5 Things That Make Anxiety Worse
- Trying to stop the thoughts – Trying not to think about it will only draw attention to the thing that makes you anxious. Saying to yourself ‘don’t think about x’ will only bring ‘x’ to the forefront of your mind. Instead, try accepting and acknowledging your anxious thoughts, and try to be okay with their presence.
- Avoiding the things that make you anxious – If, for example, social situations make you anxious, it’s tempting to avoid them altogether, but that’s actually counterproductive. If you get into the habit of avoiding the things that make you anxious, it reinforces the idea that there’s something to be afraid of. It’s far better to face your fear and prove to yourself that your fears are unfounded – if you go to that party, nothing bad is going to happen!
- Unhealthy coping mechanisms – The phrase ‘Dutch Courage’ comes to mind here. If you’re nervous about something, it can be tempting to have a drink to steady your nerves. Other people might have a cigarette to calm themselves down. But regardless of the negative impact these have on our health, they can actually make your anxiety worse in the long run. If you use alcohol, cigarettes, drugs, etc., as a coping mechanism for your anxiety, you essentially create a psychological crutch which you will come to rely on – and you’ll be less able to cope with your anxiety without your crutch.

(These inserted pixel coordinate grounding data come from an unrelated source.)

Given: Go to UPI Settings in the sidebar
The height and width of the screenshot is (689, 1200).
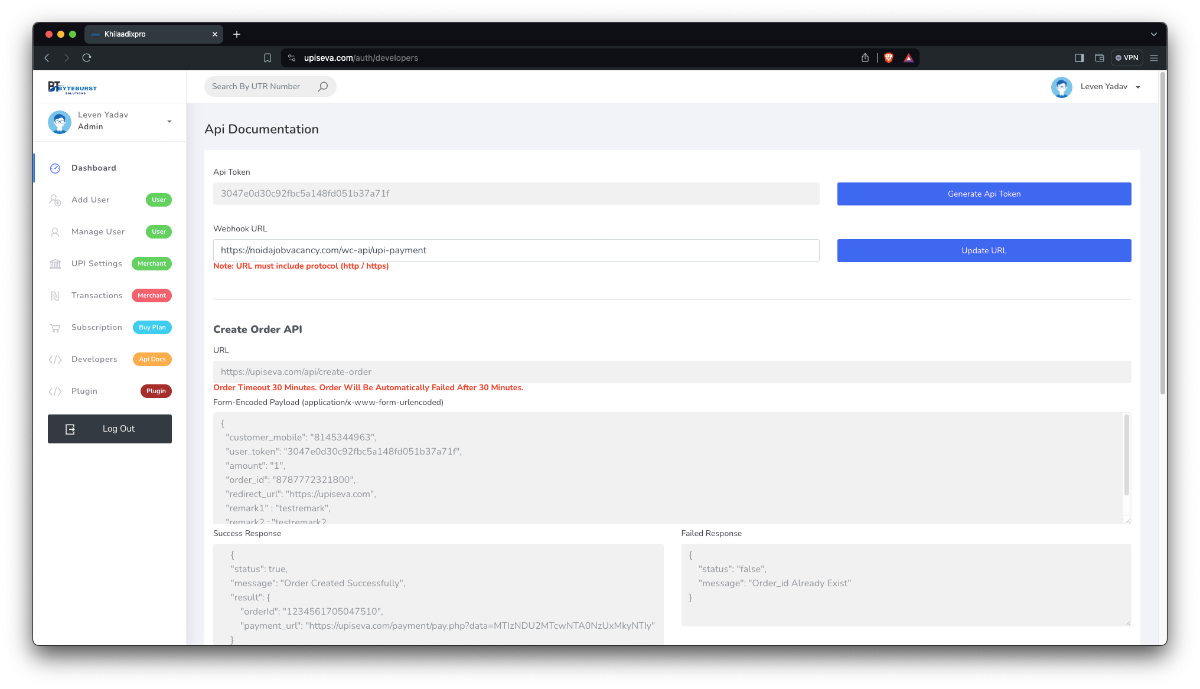Looking at the screenshot, I should (x=96, y=264).
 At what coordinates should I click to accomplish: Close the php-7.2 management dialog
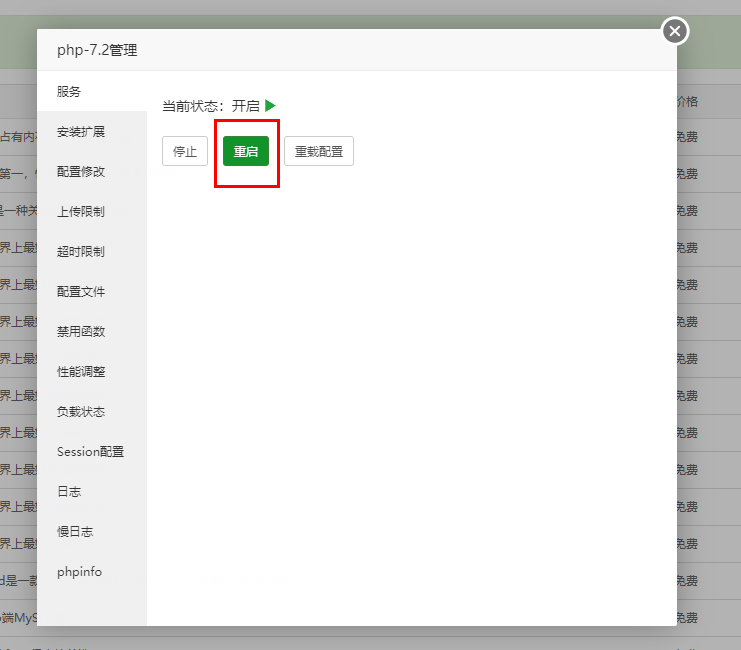point(675,31)
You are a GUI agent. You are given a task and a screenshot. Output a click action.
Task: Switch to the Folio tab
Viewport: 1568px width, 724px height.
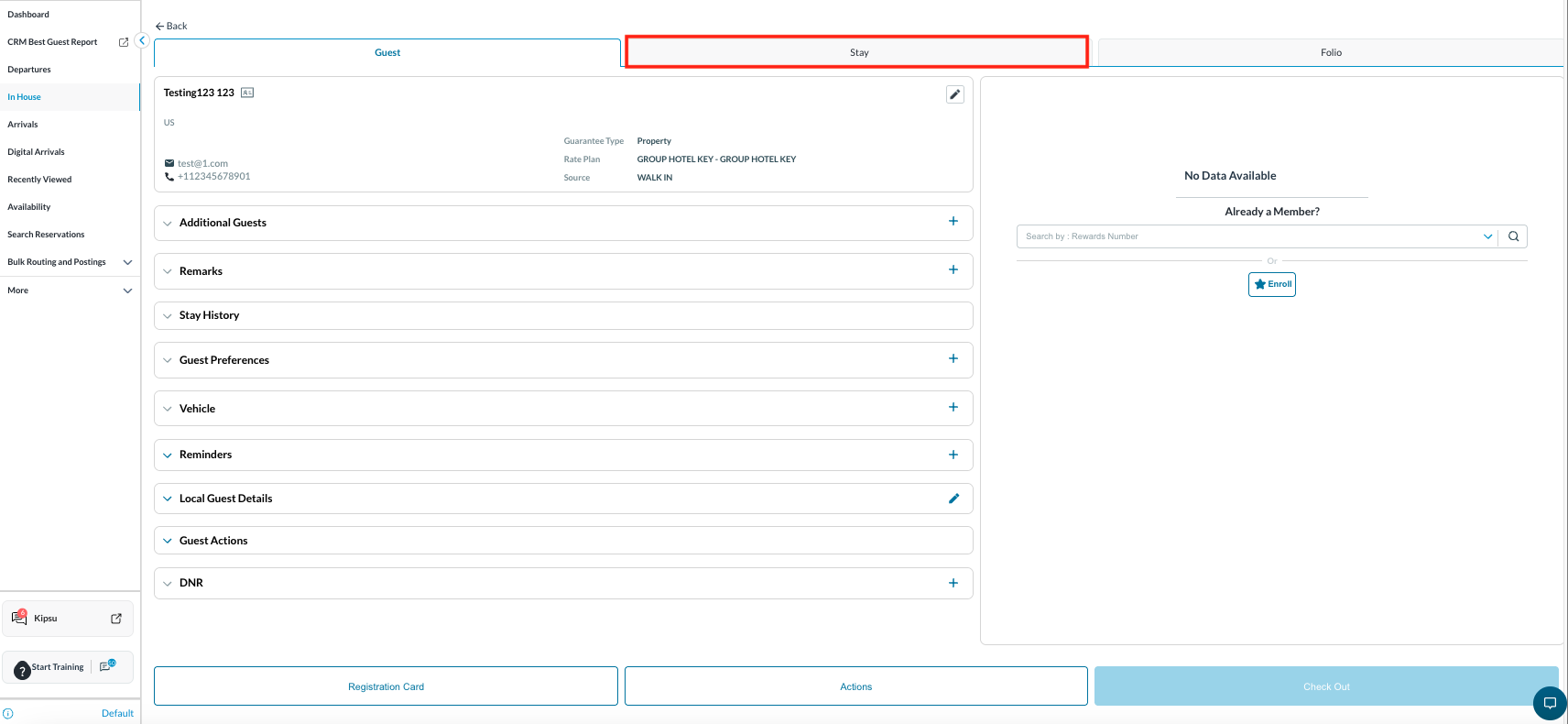coord(1330,52)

- Isolating yourself or moping – It’s tempting when we’re anxious to shut ourselves off from the rest of the world, but when we do that we’re also shutting ourselves off from the things that can help make us feel better. If you’re alone, you will focus on the things that are making you feel bad, but if you’re with friends or doing an activity, you have something else to focus your mind and energy on. Plus exercise and positive social interactions encourage the production of those chemicals in the brain that make you feel good, helping to overcome that anxiety chemically.

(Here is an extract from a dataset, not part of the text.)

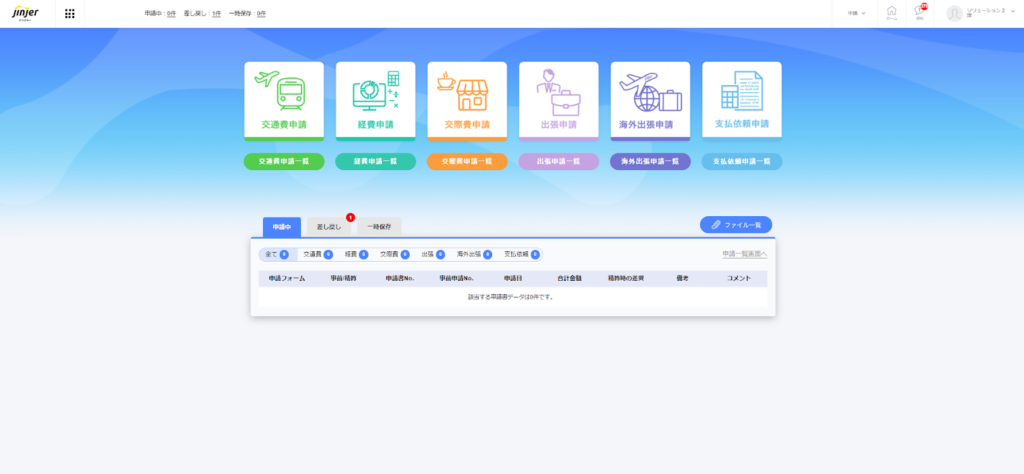
Task: Select the 海外出張 filter pill
Action: 474,255
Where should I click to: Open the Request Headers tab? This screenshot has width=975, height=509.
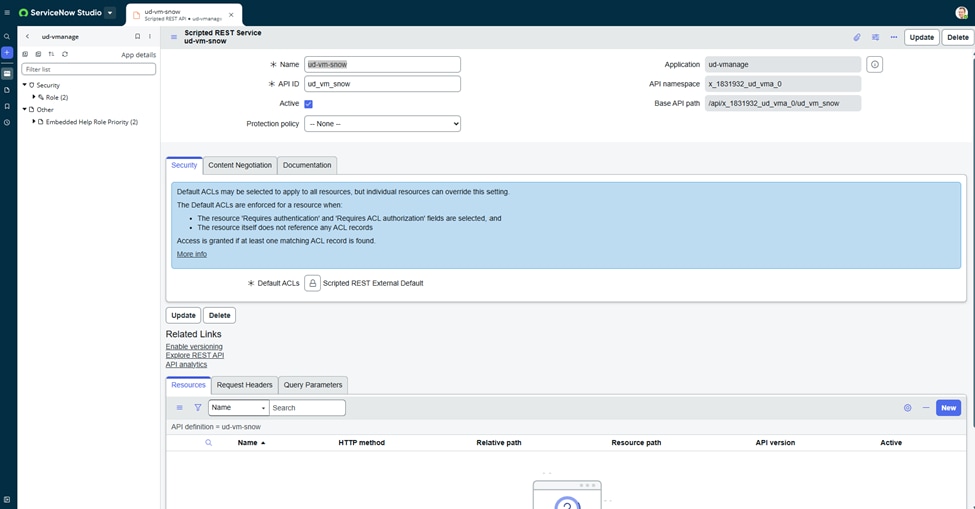244,385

- Unnatural breathing – Panic attacks are often accompanied with hyperventilation or heavy breathing, but it’s a two way street. If you start to hyperventilate or breath heavily, you’ll panic more because you’ll start to think that you can’t breathe normally. Instead concentrate on taking steady, controlled breaths to try and return your breathing to normal. This will help slow your heart rate and calm you down.